Okullarda okutulan Andımız nedir? OKullarda okutulan Andımız (ve Gençliğe Hitabe) Türklüğü dayatma değildir.
Andımız Ve Gençliğe Hitabe; Osmanlı'nın biat kültürüyle yoğrulmuş, millet değil Osmanlı ümmeti olmuş bir toplumun gençliğine, hangi ırkdan olursa olsun birlik olma, yumruk olma, millet olma yolunu gösterme ve bu uğurda tüm engelleri aşma gayret ve bilincini gençliğe aşılama çabasıdır
ilk kalabalık önü travmamı yaşatmıştır. malum okulda bir çocuk bunu söyler, bütün okul repeat after me durumlarına girerdi. o dönemlerde boyum kısa olduğu için sıranın en önünde durma durumundaydım her daim. meral hocamoız elimden tuttu ve beni kürsüye kadar getirdi. bugün andımızı sen okut dedi. o andan itibaren göğüs kafesimden bir kuşun uçmak istediğini farkettim.

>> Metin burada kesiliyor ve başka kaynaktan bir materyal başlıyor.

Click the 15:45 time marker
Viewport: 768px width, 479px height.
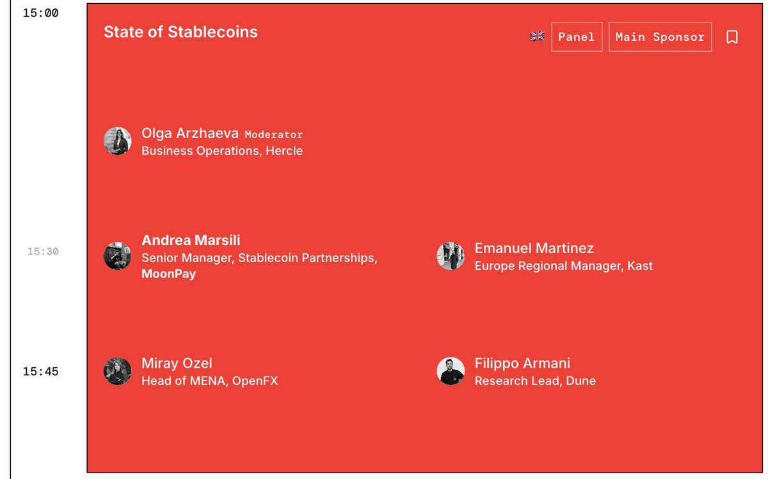[x=41, y=372]

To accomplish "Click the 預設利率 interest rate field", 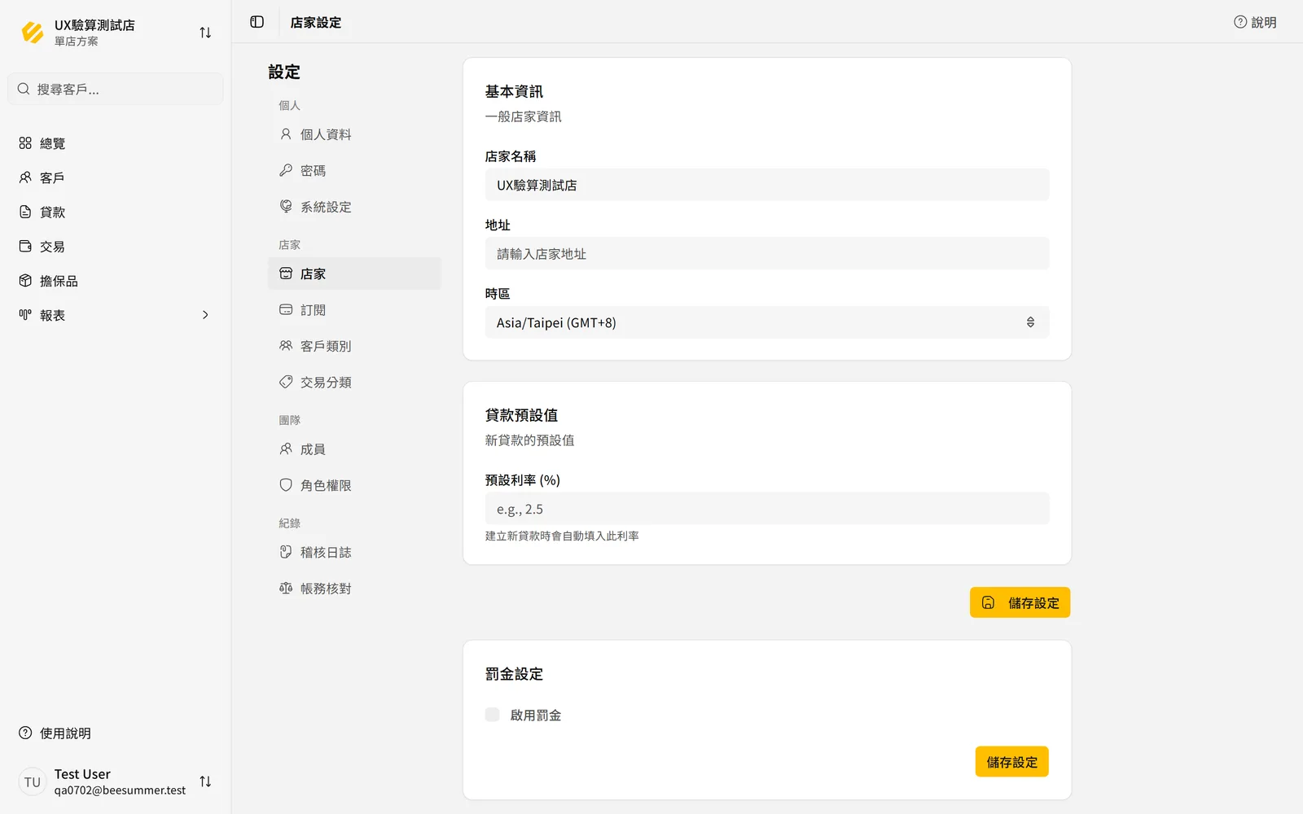I will (767, 509).
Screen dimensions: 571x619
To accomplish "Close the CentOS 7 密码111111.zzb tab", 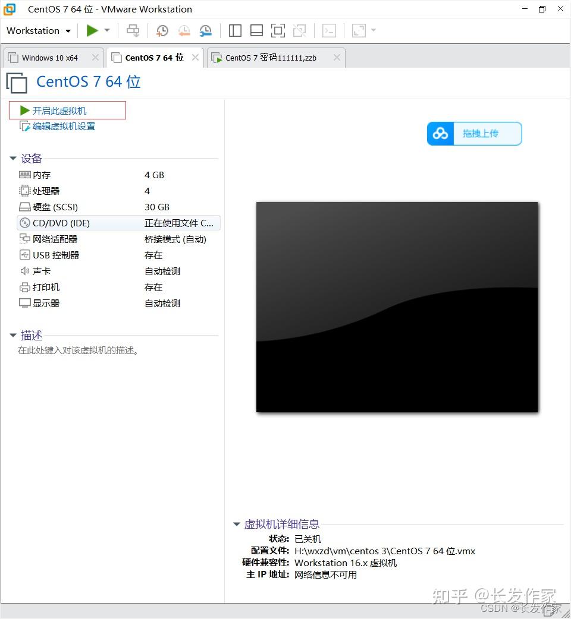I will (x=337, y=58).
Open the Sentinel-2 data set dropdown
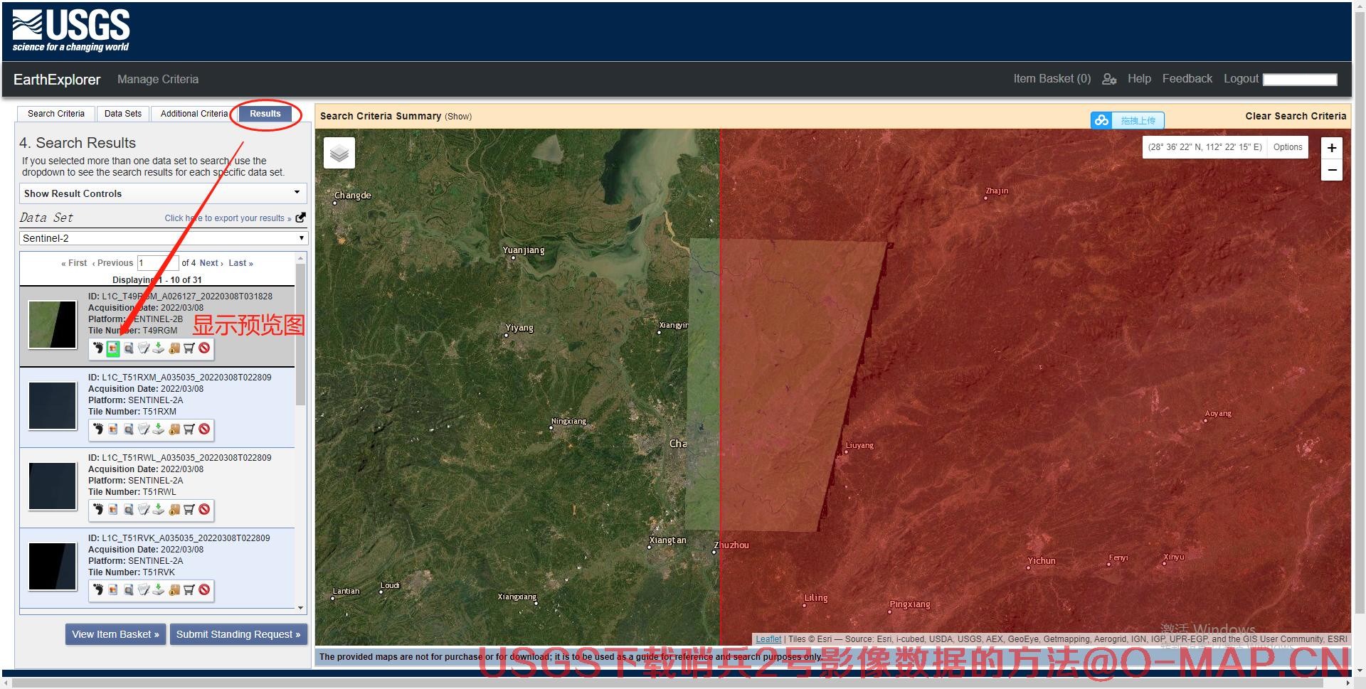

dizlerimin titrediğini, kalbimin kürsünün önünde attığını hissettim.
meral hoca andımızı oku dedi.
ben de andımıza ne yazılmışsa o dedim ve okumaya başladım.

------

bir daha beni kürsüye çıkarmadılar.
-değerlidir efenim, tek kelimeyle.
yapilan yorumlarin coguna katiliyorum. yani olayin bir fasistlik tarafi yok degil. her gune yeminle baslamak ve icinde 'varligimi armagan ediyorum' diye bir cumle varken sen kalkip diyemezsin bu cok normal. ama soyle de bir gercek var ki kimseyi gormedim ben andimizi okuyupta ulkesini daha fazla seven. zaten 6 yasinda baslatiyorlar bagirtmaya. cumlelerin anlamini bilmeden, oyun gibi denileni tekrarliyoruz sonra da bir kural oluyor bu. dusunmeden, yorumlamadan... sanirim turk milleti olarak ezbercilige,tekrarciliga daha o zamandan basliyoruz. senelerce her sabah sen bir cocuga dogruyum, caliskanim, buyugumu severim diye seyler soyletiyorsun ama ortada bi bok yok. ayni kamiller ayni kamiller...
(bkz: kürdistan okullarında söylenecek andımız)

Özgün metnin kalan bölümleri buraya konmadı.